Según esta hipótesis, Sánchez podría apostar por una transición ordenada hacia una nueva dirección encabezada por dos figuras con perfiles complementarios. Por un lado estaría el presidente de la Generalitat de Cataluña, Salvador Illa, considerado por amplios sectores socialistas como un dirigente capaz de conectar con el electorado moderado y centrista. Su etapa al frente del Ministerio de Sanidad durante la pandemia reforzó una imagen de gestor sereno que todavía conserva una importante valoración entre votantes alejados de los extremos ideológicos.

Sánchez también confía en Puente

Por otro lado aparecería el ministro de Transportes, Óscar Puente, convertido en una de las voces más combativas del Gobierno y del PSOE en los últimos años. Su intensa actividad en redes sociales y su capacidad para confrontar con la oposición le han permitido consolidar una posición relevante entre los sectores más movilizados de la izquierda socialista.

Sánchez
Óscar Puente y Pedro Sánchez. Foto: EP.

La combinación de ambos perfiles ofrecería, según quienes manejan esta teoría, un equilibrio interno capaz de mantener unido al partido. Illa aportaría solvencia institucional y capacidad de atraer votantes moderados, mientras que Puente serviría para movilizar a la militancia más ideologizada y reforzar el discurso de confrontación política.

No son pocos los dirigentes que recuerdan que Sánchez siempre ha demostrado una especial habilidad para conservar el control de los resortes internos del PSOE. Incluso en sus momentos más difíciles consiguió reconstruir una mayoría orgánica a su alrededor.
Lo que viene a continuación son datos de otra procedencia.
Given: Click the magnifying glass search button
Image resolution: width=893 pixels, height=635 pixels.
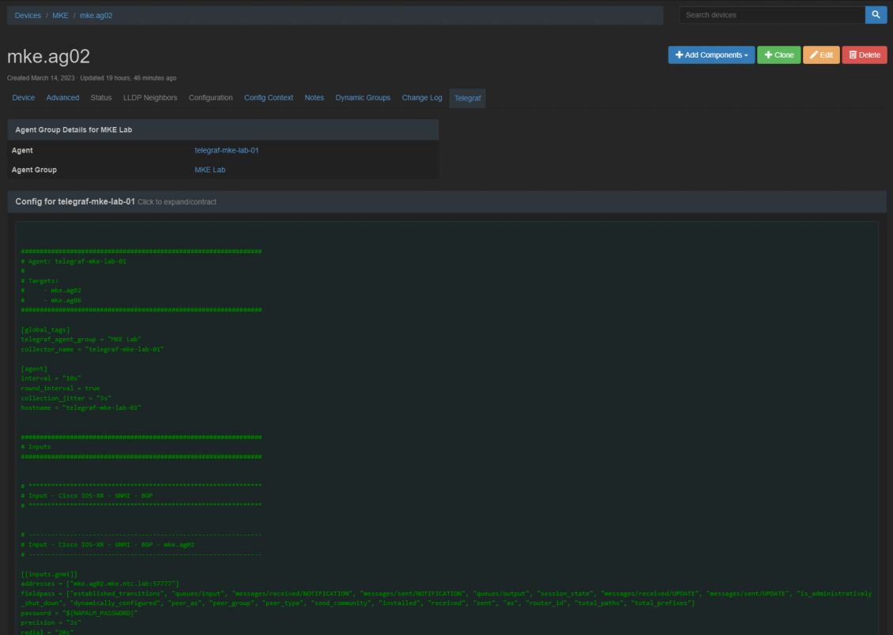Looking at the screenshot, I should click(x=876, y=15).
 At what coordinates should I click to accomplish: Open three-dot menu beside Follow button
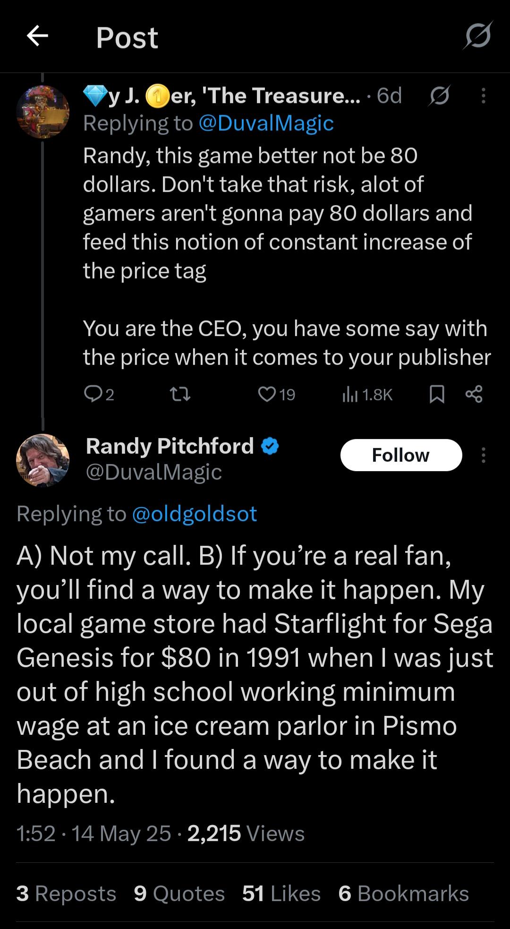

Por ello, algunos consideran que una eventual salida de La Moncloa no implicaría necesariamente una retirada de la vida política.

De hecho, hay quienes no descartan que, en caso de derrota electoral, intentara seguir al frente de la secretaría general durante un tiempo o conservar una influencia decisiva sobre la nueva dirección. En determinados círculos socialistas incluso se especula con la posibilidad de que favoreciera fórmulas de entendimiento institucional que evitaran una entrada de Vox en el Gobierno, aunque se trata de hipótesis que hoy carecen de confirmación y que dependen de escenarios todavía muy lejanos.

Lo único que parece claro es que Pedro Sánchez continúa decidido a resistir. Su historial político demuestra que nunca ha sido un dirigente previsible. Y precisamente por eso, dentro y fuera del PSOE, muchos creen que todavía guarda alguna carta para cuando llegue el momento de afrontar el tramo final de su ciclo político.